§ **What you need to do**: The lines from the start of the data through the line with "Task: Upvote the [deleted] user's comment" are to be returned verbatim; all later lines are to be omitted.
<<<<
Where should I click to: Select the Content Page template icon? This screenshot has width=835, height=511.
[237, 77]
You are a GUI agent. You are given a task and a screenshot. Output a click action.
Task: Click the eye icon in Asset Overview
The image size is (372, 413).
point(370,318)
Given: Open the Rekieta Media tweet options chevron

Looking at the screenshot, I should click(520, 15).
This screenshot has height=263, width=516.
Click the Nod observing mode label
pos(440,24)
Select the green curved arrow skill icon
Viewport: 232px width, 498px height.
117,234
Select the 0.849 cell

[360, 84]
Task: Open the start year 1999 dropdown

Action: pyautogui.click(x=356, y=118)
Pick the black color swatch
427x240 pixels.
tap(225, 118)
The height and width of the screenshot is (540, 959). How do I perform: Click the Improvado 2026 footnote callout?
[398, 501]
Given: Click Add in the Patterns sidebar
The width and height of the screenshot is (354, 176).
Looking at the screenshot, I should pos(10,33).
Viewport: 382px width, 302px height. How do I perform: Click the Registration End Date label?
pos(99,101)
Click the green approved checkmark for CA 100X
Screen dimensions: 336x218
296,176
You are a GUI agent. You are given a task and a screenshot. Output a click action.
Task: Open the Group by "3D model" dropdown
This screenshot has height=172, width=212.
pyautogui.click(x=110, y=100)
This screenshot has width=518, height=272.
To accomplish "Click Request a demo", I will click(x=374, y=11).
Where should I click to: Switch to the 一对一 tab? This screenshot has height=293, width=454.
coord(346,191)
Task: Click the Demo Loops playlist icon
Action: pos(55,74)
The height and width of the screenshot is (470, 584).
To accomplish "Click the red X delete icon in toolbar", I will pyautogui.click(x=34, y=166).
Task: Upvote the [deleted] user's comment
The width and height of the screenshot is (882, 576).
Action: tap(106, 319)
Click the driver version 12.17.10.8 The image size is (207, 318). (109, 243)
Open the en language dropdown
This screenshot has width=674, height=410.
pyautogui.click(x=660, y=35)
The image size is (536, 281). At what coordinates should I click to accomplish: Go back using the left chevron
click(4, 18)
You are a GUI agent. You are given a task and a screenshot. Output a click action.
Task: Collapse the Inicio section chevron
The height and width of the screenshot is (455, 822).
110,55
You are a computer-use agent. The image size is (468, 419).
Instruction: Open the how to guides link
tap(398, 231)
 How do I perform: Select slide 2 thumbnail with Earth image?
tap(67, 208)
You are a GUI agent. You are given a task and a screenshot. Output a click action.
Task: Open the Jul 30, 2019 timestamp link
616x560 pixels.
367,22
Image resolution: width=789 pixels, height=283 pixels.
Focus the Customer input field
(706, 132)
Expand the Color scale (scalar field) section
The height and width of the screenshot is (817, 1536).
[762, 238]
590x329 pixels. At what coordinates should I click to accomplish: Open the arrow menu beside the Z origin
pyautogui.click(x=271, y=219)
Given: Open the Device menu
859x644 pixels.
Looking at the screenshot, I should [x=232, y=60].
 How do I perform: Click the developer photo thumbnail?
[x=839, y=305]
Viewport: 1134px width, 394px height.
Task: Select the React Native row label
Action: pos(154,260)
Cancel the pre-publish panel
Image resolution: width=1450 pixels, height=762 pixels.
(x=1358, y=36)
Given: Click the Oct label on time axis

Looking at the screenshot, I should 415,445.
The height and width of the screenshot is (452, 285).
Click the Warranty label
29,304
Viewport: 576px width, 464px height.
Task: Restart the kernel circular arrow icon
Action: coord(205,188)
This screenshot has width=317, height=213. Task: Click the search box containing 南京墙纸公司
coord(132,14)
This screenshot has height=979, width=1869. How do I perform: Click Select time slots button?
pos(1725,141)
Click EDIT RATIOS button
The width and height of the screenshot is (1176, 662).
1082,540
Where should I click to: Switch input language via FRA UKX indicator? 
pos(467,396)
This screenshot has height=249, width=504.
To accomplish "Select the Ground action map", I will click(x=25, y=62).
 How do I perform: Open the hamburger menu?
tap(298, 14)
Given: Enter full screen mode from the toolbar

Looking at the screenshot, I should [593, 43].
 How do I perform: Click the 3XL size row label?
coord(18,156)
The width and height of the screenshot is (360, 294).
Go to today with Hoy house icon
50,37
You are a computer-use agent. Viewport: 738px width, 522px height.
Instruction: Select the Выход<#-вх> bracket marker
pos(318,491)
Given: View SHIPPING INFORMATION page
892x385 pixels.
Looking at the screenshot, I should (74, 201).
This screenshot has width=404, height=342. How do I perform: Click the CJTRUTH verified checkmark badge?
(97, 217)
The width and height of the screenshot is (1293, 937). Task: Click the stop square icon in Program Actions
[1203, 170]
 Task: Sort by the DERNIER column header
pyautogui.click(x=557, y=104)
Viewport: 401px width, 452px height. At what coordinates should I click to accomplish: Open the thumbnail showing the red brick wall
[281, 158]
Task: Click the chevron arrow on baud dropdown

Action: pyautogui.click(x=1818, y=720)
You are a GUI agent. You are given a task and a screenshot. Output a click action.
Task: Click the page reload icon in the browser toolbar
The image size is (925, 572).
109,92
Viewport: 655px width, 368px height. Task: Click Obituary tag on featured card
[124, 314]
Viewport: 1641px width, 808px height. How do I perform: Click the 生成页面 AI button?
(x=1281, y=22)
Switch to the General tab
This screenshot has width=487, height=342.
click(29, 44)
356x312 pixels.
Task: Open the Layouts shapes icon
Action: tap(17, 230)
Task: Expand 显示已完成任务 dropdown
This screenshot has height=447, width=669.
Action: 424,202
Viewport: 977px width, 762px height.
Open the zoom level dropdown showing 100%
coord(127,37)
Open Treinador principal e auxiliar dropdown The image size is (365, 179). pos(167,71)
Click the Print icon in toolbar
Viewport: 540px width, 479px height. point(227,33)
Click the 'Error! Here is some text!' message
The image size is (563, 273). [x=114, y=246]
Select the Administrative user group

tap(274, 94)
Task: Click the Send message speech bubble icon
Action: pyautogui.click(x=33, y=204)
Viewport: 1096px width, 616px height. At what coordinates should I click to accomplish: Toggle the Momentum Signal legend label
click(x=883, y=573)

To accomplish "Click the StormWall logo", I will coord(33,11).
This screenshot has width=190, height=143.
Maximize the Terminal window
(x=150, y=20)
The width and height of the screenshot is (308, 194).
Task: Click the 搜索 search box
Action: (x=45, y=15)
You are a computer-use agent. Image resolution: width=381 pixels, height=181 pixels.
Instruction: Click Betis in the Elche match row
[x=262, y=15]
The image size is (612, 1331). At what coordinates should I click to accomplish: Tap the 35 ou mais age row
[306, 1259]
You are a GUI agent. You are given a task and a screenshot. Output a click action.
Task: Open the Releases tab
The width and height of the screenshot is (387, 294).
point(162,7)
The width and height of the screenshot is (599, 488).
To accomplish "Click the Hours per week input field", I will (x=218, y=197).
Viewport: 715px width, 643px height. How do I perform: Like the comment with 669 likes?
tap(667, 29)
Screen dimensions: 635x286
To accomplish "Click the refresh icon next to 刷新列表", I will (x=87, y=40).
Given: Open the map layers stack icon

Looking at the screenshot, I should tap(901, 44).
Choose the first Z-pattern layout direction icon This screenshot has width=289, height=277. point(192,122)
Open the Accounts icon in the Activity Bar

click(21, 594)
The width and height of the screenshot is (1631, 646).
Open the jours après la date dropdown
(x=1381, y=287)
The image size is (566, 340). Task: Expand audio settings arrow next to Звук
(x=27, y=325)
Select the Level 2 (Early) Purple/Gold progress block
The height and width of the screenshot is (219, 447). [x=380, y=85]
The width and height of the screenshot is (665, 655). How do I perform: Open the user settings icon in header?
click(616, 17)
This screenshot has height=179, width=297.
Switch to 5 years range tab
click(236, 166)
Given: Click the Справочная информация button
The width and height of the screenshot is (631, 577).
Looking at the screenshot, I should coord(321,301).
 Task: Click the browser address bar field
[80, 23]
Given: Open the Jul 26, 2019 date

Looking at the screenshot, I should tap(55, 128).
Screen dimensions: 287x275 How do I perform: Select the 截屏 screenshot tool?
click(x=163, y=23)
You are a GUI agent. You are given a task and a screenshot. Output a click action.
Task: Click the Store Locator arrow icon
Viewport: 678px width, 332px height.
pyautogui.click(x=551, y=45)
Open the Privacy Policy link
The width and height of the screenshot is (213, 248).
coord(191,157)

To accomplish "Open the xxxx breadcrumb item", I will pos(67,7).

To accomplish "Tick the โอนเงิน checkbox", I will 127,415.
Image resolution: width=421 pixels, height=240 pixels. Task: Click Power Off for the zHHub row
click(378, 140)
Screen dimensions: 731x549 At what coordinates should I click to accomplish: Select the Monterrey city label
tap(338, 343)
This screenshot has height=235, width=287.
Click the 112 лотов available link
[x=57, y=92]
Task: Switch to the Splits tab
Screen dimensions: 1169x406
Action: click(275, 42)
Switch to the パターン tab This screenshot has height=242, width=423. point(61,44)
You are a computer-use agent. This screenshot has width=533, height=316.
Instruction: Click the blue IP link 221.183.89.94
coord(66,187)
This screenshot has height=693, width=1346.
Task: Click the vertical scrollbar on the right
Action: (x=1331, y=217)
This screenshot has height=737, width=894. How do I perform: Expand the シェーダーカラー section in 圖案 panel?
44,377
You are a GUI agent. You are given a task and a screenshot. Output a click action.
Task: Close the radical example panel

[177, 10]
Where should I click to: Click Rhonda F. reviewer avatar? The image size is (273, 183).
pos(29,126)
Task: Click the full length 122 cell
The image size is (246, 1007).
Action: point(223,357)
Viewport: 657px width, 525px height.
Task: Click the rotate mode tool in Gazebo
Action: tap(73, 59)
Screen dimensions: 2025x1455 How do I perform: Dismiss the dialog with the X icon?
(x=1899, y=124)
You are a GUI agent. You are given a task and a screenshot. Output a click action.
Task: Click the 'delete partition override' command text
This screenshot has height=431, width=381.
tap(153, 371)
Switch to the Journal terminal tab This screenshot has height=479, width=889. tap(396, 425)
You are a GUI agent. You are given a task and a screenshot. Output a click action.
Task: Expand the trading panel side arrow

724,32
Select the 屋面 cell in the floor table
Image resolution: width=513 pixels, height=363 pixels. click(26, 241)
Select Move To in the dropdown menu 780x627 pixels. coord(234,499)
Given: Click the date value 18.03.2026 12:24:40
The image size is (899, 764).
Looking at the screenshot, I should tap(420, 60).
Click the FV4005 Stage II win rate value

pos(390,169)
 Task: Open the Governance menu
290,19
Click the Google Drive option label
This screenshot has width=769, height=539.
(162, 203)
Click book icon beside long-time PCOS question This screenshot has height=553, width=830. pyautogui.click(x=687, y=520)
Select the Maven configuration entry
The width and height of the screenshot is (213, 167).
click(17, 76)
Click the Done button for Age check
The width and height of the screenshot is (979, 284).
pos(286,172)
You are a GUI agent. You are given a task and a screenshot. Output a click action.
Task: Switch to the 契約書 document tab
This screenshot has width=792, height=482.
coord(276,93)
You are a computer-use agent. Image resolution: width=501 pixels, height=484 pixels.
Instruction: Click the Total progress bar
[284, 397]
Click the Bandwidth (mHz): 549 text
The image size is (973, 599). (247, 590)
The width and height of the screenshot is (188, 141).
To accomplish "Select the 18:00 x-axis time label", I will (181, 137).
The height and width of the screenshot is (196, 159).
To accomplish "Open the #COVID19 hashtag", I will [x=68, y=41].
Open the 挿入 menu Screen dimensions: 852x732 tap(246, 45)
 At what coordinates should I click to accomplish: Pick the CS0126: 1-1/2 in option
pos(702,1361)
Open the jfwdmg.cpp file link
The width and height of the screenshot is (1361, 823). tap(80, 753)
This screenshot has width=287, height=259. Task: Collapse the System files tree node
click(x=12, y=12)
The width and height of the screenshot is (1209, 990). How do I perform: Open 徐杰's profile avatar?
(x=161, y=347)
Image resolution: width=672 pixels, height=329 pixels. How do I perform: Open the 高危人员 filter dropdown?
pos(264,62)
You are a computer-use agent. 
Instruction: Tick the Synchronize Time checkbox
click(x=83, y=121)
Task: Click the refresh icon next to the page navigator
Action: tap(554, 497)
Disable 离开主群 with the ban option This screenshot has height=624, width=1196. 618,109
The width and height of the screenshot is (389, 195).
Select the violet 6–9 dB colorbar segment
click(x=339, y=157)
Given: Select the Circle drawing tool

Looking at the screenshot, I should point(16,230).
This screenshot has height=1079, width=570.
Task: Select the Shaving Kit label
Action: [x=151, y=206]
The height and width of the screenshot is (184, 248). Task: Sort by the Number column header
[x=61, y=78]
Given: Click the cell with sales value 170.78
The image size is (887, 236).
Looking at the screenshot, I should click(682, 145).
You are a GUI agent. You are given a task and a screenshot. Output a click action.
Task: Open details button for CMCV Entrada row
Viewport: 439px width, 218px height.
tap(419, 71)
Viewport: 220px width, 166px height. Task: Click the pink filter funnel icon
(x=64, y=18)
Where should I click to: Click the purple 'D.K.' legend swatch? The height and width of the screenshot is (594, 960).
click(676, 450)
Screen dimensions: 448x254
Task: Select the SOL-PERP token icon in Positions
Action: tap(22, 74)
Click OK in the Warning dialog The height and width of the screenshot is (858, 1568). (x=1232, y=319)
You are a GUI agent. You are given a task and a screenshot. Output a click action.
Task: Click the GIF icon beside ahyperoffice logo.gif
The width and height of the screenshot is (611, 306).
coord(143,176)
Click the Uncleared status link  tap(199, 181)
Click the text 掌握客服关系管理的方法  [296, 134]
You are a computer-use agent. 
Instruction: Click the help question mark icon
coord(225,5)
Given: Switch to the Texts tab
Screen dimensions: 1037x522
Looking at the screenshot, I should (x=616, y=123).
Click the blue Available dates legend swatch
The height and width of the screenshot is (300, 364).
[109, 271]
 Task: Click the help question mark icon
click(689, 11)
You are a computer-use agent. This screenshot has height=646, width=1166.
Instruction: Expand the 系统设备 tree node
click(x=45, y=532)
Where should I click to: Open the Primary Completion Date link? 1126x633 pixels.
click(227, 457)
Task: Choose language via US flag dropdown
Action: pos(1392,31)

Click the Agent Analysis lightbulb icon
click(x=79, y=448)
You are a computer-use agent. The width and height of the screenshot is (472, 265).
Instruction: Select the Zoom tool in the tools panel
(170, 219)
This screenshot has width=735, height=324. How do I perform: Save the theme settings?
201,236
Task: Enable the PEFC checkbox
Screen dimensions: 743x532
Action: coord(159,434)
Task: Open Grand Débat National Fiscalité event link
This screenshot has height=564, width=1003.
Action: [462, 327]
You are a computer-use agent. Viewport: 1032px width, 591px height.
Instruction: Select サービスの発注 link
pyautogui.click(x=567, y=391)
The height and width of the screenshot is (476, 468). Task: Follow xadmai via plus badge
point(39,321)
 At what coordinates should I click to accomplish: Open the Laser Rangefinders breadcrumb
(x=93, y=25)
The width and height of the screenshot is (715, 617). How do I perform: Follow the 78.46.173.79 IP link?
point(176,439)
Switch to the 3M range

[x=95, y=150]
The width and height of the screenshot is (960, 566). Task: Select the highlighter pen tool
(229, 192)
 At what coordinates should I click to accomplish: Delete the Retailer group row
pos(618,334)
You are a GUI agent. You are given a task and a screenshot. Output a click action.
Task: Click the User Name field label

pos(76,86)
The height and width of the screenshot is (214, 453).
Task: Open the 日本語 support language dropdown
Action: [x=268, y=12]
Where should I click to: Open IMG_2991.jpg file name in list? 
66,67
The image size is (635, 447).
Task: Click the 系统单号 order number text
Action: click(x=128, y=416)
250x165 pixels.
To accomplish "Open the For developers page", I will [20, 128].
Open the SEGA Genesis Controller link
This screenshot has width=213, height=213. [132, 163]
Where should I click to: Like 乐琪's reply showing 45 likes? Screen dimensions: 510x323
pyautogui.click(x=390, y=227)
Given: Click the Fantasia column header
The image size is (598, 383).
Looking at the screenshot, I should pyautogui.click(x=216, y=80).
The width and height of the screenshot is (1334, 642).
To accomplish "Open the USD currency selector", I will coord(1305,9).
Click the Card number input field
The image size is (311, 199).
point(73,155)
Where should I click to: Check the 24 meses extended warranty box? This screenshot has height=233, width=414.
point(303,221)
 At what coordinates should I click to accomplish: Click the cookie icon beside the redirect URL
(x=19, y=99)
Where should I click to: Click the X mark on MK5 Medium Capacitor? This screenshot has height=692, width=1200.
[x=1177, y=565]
>>>>
§ **Exercise response**:
Where should I click to: Select the Content Page template icon? This screenshot has width=835, height=511.
[237, 77]
You are a GUI agent. You are given a task and a screenshot. Output a click action.
Task: Click the eye icon in Asset Overview
The image size is (372, 413).
point(370,318)
Given: Open the Rekieta Media tweet options chevron

Looking at the screenshot, I should click(520, 15).
This screenshot has height=263, width=516.
Click the Nod observing mode label
pos(440,24)
Select the green curved arrow skill icon
Viewport: 232px width, 498px height.
117,234
Select the 0.849 cell

[360, 84]
Task: Open the start year 1999 dropdown

Action: pyautogui.click(x=356, y=118)
Pick the black color swatch
427x240 pixels.
tap(225, 118)
The height and width of the screenshot is (540, 959). How do I perform: Click the Improvado 2026 footnote callout?
[398, 501]
Given: Click Add in the Patterns sidebar
The width and height of the screenshot is (354, 176).
Looking at the screenshot, I should pos(10,33).
Viewport: 382px width, 302px height. How do I perform: Click the Registration End Date label?
pos(99,101)
Click the green approved checkmark for CA 100X
Screen dimensions: 336x218
296,176
You are a GUI agent. You are given a task and a screenshot. Output a click action.
Task: Open the Group by "3D model" dropdown
This screenshot has height=172, width=212.
pyautogui.click(x=110, y=100)
This screenshot has width=518, height=272.
To accomplish "Click Request a demo", I will click(x=374, y=11).
Where should I click to: Switch to the 一对一 tab? This screenshot has height=293, width=454.
coord(346,191)
Task: Click the Demo Loops playlist icon
Action: pos(55,74)
The height and width of the screenshot is (470, 584).
To accomplish "Click the red X delete icon in toolbar", I will pyautogui.click(x=34, y=166).
Task: Upvote the [deleted] user's comment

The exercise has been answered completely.